Jennifer Flint, a NCCC radiologic technology student, said that without the SUNY Reconnect program, she couldn’t have gone back to pursue that degree, something that began when a healthcare facility she had been working at unexpectedly closed. Some of her then co-workers were NCCC graduates that were taught by Becky LaDue and Scott Stringer. Despite being some distance away, the colleagues recommended NCCC to Flint because of its teaching quality.

“I applied, unsure of how I was going to make it work,” she said. “I live three hours away. I have a mortgage. I have a whole adult life outside of this and the Reconnect program really solidified that I could do this. It took a huge burden off of my plate. It actually allowed me to cut back hours at work so I’m able to dedicate more hours to my school work, which is very much a gift for that rad tech program.”

King said their stories are exactly what the program is meant to help serve, before opening the discussion to the rest of the room for ongoing challenges the region is facing.

Essex County Board of Supervisors Chair and town Supervisor Steve McNally, D-Minerva, spoke next. Essex and Franklin counties each contributed more than $1.4 million to NCCC’s $16.5 million budget for 2026.

He said that the biggest issue plaguing the county is affordable housing. He said it’s what any workforce or college student recruitment shortage usually boils down to — and that wages have woefully underpaced home price increases. This, McNally said, makes it increasingly impossible to sustain a functional economy regardless of educational opportunities. The shortage has grown so severe that it’s even pricing out relatively affluent earners.

“We’re to the point where it’s affecting everybody,” he said. “Our attorneys and people that (are in) these positions that start out with $90,000 are not finding (affordable housing). You can’t come to Essex County, make $90,000 and buy a house or find a place to live because everything’s turned to Airbnb.”

McNally said there’s no silver bullet and he doesn’t know what the solution is, but the numbers are jawdropping.
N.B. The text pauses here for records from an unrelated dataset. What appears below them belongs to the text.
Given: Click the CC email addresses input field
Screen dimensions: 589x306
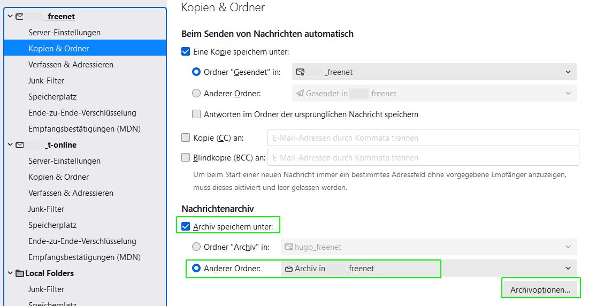Looking at the screenshot, I should click(x=423, y=137).
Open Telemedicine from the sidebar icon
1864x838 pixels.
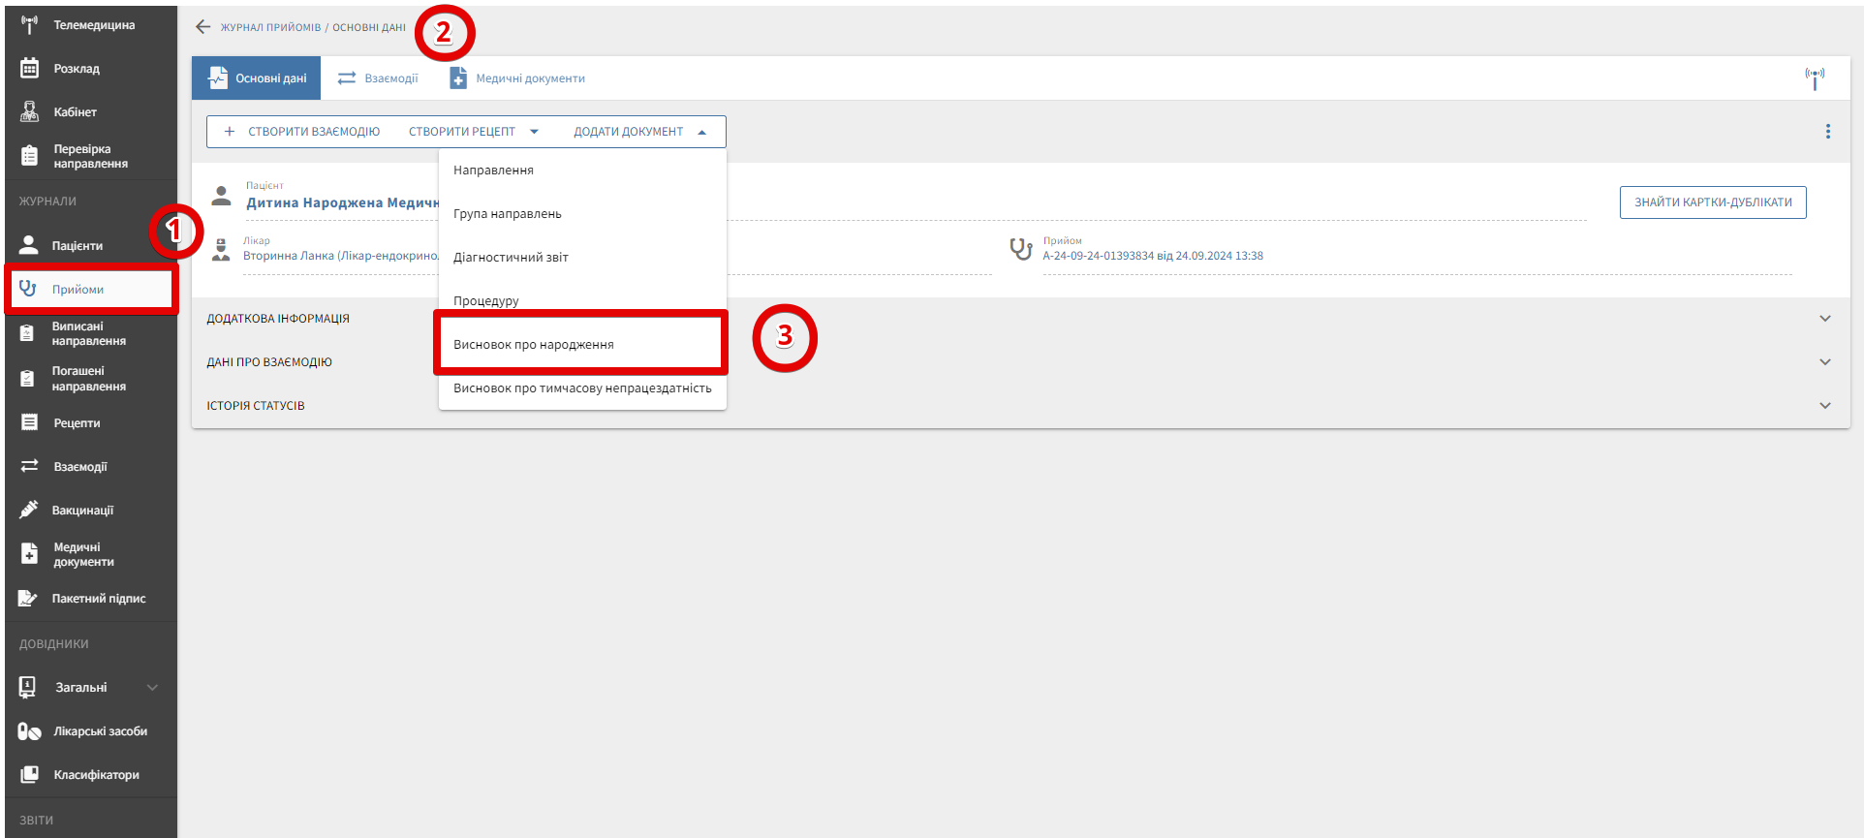pyautogui.click(x=29, y=25)
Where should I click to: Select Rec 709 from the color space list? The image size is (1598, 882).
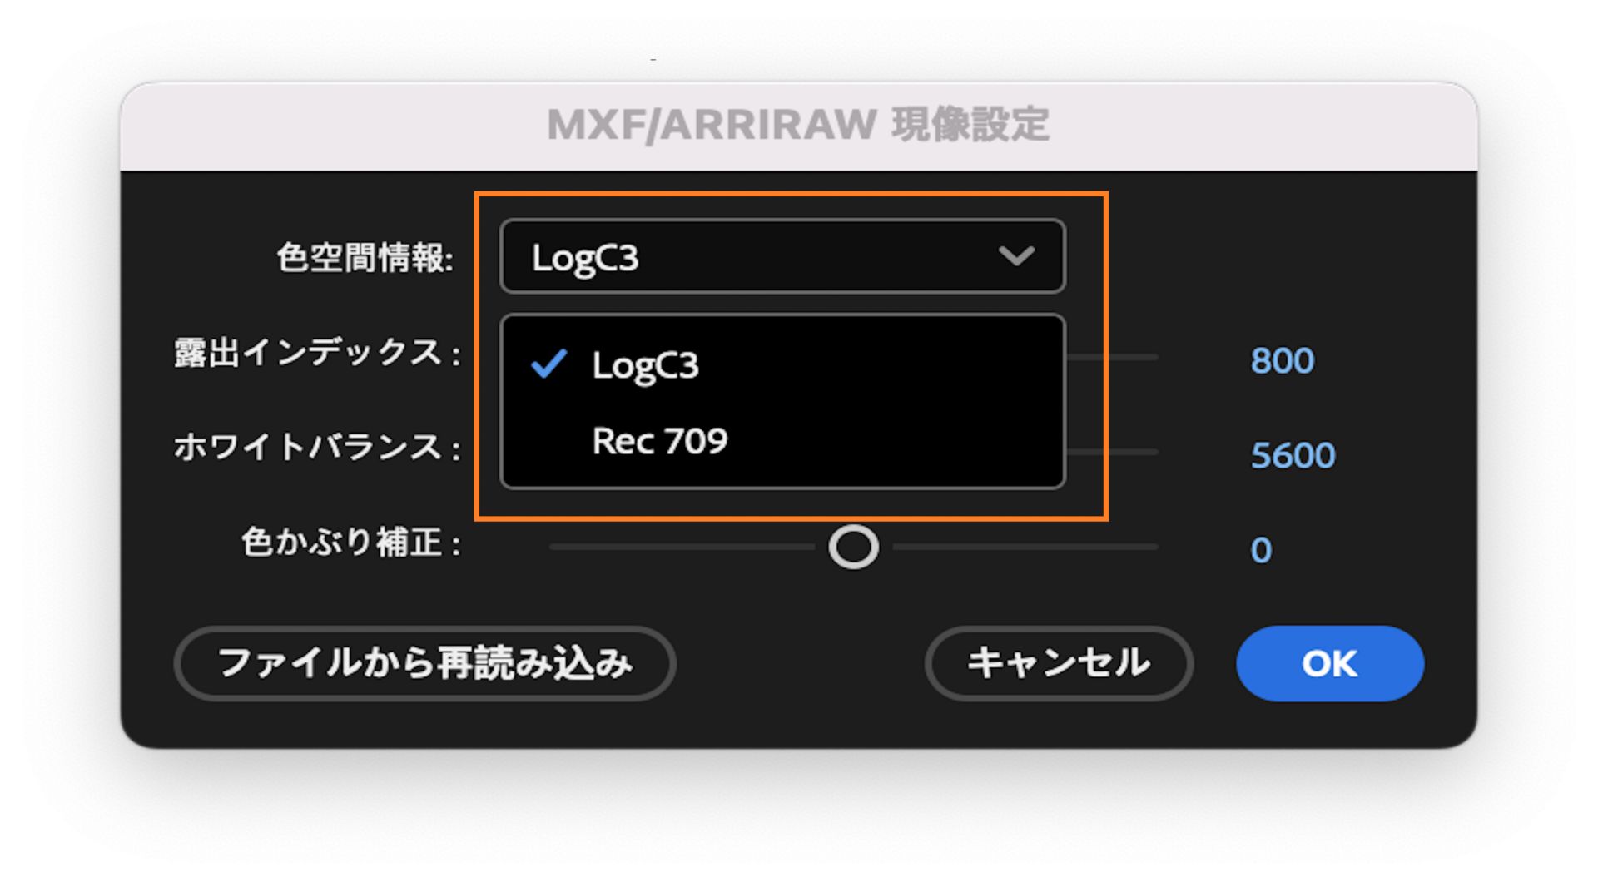662,441
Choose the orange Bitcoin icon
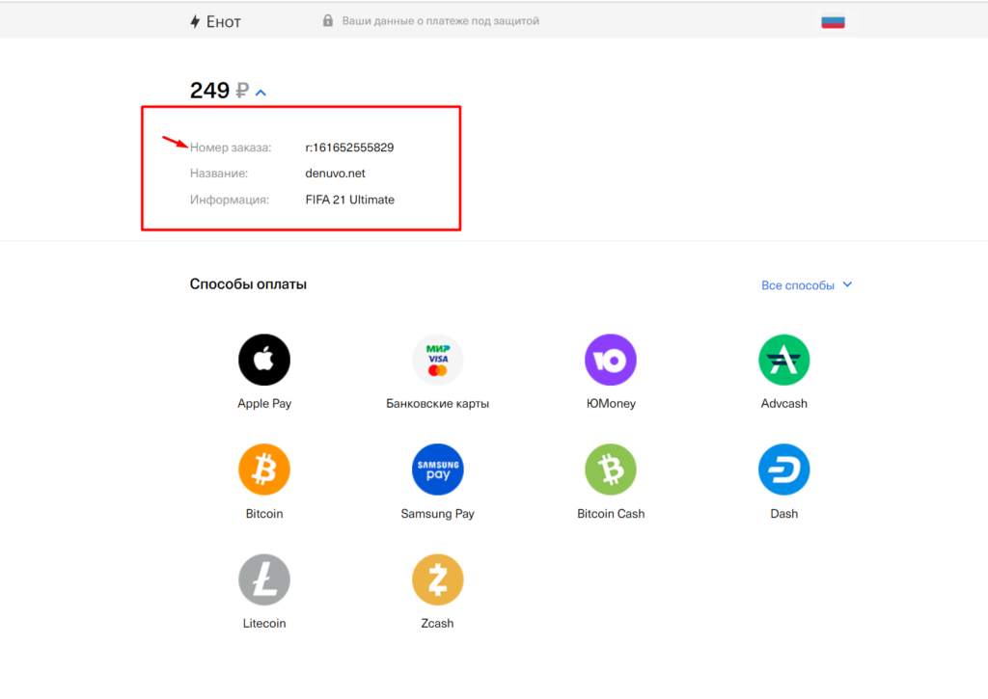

In Minerva, with close proximity to the Gore Mountain ski area, he said 60% of the homes are not primary residences.

“Is that right?” King asked. “Wow.”

McNally laid the problem plain as could be.

“A house that used to sell for $200,000 and a $90,000 a year attorney could purchase no longer can buy that house because now the cost of that house is $300,000 because these people are going to use it six months a year and they’re going to rent it out the remainder of the year — so it gives them more buying power,” he said. “Housing is going to affect us all in this room at some point, and maybe not directly (but) especially if you have children or young adults who want to start their career. It’s very hard to retain those people in this area.”

McNally said both of his kids, who received a college education, moved out of the area for better-paying jobs and affordable living. He said he is extremely fortunate that they’re both still located within 100 miles of Minerva and he can see them on a regular basis, but said that tends to be the exception rather than the rule.

“We usually see them when they’re 65 when they come back,” he said sardonically.

Essex County Public Health Director and NCCC Trustee Linda Beers didn’t disagree with McNally, but added that the best hope, statistically, of retaining people here is having them get an education here.

“The science says that kids who go to school here stay here,” she said. “We have much better success when we grow our own. If you’re from here and you take opportunities to go to these, you usually stay here because you’ve already been rooted here if you’re in the (SUNY Reconnect) age group of 25 to 55.”

McNally said that while it’s a relatively higher retention rate, the lack of housing is still eating into it.

“I think you’re absolutely right,” King said. “The governor’s got a whole agenda to try to increase the housing supply, some of which she’s trying to push through as we speak.”